Tasks:
A – In the summary of the singular soliton operators paper, what is preserved under the KdV hierarchy?
B – Pick up the summary of the singular soliton operators paper where it stops, and continue it.

Document passage:
---
Singular Soliton Operators and Indefinite Metrics

TL;DR

This paper develops a spectral theory for singular 1D Schrödinger operators with potentials that produce meromorphic solutions, exploring their properties in periodic and rapidly decreasing cases with indefinite metrics.

Contribution

It introduces a spectral framework for singular finite-gap potentials with indefinite inner products, extending Fourier analysis to Riemann surfaces.

Findings

Spectral theory for singular potentials with indefinite metrics.

Preservation of negative squares under KdV hierarchy.

Development of a Fourier-like transform on Riemann surfaces.
---
[Source data]
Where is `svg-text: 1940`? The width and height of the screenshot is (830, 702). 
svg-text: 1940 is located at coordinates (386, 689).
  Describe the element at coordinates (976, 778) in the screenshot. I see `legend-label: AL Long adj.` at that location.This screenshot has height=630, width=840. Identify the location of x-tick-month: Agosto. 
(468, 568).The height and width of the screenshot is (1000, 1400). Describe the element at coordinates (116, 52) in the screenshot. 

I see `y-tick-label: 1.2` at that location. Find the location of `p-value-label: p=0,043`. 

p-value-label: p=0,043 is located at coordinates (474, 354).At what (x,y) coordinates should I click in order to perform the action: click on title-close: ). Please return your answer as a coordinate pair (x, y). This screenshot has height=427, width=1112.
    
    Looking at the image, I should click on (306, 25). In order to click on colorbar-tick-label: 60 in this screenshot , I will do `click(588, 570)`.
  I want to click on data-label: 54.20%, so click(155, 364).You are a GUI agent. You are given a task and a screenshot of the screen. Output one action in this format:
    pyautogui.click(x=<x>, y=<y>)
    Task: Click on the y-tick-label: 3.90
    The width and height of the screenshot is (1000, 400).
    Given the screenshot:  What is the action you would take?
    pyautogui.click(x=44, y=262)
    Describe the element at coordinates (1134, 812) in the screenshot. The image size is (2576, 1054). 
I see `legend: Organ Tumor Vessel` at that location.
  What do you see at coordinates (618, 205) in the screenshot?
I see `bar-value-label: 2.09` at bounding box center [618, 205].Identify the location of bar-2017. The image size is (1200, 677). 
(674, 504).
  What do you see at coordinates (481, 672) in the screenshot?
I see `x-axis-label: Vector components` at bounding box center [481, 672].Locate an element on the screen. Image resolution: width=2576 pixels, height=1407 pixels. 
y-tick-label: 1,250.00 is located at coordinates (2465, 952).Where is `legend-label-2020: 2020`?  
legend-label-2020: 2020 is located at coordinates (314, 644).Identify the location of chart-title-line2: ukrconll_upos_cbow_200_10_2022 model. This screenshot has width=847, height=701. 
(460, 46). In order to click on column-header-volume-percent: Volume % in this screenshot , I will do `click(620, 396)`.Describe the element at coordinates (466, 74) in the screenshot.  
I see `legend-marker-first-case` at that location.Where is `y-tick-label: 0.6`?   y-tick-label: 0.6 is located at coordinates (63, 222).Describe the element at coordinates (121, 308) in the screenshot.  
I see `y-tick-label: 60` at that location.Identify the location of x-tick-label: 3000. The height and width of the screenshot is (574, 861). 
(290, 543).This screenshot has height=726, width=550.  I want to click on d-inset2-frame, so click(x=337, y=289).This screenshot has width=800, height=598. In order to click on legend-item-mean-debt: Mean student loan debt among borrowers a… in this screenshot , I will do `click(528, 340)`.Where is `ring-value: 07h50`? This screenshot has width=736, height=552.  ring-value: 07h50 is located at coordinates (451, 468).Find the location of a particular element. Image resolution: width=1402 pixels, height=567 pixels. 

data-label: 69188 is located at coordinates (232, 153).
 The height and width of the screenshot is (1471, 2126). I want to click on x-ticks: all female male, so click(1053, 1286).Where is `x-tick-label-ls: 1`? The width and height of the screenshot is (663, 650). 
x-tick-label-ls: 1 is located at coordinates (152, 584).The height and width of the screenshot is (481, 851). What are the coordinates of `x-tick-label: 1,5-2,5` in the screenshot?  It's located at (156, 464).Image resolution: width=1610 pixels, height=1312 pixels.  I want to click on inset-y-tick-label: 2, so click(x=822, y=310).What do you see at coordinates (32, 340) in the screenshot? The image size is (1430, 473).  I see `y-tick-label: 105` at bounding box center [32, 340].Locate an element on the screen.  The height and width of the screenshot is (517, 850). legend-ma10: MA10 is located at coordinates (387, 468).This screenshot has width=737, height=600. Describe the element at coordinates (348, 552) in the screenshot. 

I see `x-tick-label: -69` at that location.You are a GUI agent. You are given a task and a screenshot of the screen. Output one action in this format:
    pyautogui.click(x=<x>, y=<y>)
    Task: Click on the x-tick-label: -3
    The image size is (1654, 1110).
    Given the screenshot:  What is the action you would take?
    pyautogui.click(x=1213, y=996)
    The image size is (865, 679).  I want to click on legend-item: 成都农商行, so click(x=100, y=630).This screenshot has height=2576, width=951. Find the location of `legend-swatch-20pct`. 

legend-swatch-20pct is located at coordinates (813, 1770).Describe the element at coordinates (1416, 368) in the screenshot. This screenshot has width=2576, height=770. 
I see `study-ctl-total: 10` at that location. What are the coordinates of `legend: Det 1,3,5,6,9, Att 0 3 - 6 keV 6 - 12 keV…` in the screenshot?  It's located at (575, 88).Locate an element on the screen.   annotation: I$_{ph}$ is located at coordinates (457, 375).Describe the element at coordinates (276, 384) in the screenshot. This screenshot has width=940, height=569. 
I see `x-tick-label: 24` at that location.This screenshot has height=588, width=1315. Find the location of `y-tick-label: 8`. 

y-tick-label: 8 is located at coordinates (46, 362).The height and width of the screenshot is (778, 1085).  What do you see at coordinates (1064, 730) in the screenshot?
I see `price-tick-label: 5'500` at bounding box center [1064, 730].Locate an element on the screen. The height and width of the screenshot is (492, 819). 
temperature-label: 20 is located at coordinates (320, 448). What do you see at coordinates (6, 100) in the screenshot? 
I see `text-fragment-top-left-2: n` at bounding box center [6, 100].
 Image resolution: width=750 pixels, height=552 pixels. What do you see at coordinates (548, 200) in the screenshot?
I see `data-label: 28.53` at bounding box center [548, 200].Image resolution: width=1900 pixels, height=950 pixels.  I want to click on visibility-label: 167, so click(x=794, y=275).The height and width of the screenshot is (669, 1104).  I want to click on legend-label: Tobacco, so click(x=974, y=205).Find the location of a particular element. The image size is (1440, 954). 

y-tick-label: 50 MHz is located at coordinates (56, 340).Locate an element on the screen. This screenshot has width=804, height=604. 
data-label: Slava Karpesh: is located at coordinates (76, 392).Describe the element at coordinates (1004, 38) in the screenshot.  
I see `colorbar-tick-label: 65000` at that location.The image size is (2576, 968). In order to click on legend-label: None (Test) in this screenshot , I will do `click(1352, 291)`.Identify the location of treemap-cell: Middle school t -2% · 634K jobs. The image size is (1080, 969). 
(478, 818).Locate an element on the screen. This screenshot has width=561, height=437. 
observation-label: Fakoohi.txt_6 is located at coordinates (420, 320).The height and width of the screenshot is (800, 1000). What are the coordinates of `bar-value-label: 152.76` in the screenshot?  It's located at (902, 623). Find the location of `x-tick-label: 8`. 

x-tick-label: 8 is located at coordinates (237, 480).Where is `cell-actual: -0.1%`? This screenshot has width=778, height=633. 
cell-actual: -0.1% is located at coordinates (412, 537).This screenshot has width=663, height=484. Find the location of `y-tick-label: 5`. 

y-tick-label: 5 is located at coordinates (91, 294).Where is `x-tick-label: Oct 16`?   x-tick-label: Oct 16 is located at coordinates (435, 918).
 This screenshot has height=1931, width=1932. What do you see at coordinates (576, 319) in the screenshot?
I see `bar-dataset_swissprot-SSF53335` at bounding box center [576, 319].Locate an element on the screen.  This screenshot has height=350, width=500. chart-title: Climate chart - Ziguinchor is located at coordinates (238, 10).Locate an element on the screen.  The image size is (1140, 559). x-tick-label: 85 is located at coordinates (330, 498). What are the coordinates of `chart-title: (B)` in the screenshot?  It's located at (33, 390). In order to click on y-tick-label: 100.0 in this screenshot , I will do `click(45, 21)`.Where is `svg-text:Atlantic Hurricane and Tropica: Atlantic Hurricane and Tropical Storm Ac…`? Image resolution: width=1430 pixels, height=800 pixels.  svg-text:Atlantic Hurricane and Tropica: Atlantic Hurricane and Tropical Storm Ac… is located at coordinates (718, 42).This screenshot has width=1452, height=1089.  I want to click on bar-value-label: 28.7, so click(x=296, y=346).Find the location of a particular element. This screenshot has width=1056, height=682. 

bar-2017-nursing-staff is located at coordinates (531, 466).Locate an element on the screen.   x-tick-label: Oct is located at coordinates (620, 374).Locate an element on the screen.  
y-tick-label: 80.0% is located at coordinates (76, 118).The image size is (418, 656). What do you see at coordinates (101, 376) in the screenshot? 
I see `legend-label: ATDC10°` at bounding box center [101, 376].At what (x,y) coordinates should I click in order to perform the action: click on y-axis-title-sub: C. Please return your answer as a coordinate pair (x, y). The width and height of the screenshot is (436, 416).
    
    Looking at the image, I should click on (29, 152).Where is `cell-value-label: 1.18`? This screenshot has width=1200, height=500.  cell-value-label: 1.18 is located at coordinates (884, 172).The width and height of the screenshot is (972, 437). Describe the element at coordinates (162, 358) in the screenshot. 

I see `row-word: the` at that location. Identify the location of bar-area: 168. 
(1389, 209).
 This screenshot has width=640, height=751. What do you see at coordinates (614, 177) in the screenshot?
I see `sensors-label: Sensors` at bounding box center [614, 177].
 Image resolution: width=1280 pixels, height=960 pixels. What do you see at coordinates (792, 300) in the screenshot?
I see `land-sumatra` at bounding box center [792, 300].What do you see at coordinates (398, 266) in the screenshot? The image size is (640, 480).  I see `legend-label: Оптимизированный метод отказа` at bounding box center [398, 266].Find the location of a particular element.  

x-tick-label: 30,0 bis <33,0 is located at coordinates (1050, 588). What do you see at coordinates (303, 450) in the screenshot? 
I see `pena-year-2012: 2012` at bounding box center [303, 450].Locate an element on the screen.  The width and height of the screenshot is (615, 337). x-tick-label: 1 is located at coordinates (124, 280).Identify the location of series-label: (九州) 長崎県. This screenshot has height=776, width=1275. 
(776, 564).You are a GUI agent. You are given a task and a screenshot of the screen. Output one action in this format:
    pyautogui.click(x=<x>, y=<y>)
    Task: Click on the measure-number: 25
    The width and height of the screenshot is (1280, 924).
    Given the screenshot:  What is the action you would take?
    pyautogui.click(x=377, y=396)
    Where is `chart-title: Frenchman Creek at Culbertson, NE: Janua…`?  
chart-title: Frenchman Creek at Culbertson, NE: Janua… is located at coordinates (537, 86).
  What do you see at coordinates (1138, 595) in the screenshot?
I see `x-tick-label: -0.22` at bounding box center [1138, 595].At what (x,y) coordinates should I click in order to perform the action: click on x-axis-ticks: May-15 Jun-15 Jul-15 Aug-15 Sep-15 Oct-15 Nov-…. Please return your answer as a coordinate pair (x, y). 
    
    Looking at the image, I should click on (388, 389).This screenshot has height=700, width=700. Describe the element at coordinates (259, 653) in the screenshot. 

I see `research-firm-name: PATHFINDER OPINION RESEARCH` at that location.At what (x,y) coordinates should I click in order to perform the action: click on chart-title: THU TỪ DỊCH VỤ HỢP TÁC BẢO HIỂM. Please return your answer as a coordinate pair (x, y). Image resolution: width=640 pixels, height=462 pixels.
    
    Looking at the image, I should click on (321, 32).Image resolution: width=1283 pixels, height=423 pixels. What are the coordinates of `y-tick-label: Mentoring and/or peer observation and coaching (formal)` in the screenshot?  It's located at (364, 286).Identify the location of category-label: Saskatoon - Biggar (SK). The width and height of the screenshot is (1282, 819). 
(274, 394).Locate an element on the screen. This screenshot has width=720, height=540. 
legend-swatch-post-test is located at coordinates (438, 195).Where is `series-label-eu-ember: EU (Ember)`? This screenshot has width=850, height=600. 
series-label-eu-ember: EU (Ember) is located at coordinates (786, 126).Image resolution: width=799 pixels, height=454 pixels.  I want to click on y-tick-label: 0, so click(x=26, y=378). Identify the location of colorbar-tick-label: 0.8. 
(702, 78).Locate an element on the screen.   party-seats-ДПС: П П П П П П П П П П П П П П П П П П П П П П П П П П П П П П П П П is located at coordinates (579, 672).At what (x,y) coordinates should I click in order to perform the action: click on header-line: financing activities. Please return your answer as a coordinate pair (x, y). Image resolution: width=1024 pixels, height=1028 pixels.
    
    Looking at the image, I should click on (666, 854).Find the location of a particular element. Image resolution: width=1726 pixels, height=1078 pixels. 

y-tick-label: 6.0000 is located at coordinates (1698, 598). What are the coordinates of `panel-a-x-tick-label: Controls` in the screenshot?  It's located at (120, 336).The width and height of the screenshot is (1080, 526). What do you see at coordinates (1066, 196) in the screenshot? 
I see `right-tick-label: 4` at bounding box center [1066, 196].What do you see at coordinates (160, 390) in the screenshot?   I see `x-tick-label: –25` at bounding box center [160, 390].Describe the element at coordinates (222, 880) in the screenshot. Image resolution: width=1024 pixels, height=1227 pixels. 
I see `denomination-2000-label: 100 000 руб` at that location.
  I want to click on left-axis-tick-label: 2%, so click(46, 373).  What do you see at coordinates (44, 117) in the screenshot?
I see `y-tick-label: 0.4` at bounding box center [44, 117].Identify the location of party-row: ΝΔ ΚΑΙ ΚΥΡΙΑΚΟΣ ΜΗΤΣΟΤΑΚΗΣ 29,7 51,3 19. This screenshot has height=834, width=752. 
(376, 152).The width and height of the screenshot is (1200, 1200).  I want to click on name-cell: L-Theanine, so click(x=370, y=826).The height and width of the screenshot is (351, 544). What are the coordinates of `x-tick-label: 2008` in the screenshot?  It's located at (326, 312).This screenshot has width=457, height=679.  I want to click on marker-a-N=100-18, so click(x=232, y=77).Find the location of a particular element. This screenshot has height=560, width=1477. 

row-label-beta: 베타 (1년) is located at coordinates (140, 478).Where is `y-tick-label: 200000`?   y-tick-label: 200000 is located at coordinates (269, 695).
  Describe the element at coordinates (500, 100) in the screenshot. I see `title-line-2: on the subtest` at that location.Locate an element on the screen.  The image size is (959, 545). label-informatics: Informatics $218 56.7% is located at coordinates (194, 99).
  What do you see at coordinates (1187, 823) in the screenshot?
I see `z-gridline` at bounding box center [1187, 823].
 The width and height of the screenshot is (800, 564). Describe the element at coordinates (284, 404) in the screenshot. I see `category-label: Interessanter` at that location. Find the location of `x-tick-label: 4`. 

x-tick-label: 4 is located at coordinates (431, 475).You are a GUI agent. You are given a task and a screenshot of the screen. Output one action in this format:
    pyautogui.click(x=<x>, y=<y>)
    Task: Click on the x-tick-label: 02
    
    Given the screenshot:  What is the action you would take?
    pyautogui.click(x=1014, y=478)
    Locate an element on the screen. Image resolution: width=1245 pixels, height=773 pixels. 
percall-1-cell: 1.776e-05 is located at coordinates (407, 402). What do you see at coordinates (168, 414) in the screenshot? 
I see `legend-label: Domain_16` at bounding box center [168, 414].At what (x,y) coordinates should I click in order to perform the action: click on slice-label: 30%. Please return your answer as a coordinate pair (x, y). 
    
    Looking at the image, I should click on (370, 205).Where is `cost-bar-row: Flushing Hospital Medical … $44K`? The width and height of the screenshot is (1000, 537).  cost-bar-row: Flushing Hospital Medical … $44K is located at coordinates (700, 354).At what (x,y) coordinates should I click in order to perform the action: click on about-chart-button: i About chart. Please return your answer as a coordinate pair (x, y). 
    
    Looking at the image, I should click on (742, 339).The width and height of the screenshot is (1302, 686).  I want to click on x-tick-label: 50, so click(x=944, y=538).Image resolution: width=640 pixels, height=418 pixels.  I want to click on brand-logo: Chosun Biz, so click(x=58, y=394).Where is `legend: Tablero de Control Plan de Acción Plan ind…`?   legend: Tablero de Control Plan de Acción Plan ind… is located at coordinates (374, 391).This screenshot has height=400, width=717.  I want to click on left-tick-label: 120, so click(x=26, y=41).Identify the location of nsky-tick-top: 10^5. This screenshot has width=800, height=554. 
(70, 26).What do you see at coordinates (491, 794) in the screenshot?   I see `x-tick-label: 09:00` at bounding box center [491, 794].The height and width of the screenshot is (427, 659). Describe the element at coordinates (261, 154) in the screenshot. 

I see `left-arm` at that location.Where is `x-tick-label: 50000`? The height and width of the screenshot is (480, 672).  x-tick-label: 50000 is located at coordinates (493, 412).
---
Written responses:
A – Negative squares.

B –
Abstract

The singular real second order 1D Schrodinger operators are considered here with such potentials that all local solutions near singularities to the eigenvalue problem are meromorphic for all values of the spectral parameter. All algebro-geometrical or "singular finite-gap" potentials satisfy to this condition. A Spectral Theory is constructed here for the periodic and rapidly decreasing cases in the special classes of functions with singularities and indefinite inner product. It has a finite number of negative squares if the unimodular Bloch multipliers are fixed in the periodic case, and in the rapidly decreasing case. The time dynamics provided by the KdV hierarchy preserves this number. The right analog of Fourier Transform for the Riemann Surfaces preserving remarkable multiplicative properties of the ordinary (i.e. genus zero) Fourier Transform based on the standard exponential basis, leads to such operators as it was shown in our previous works.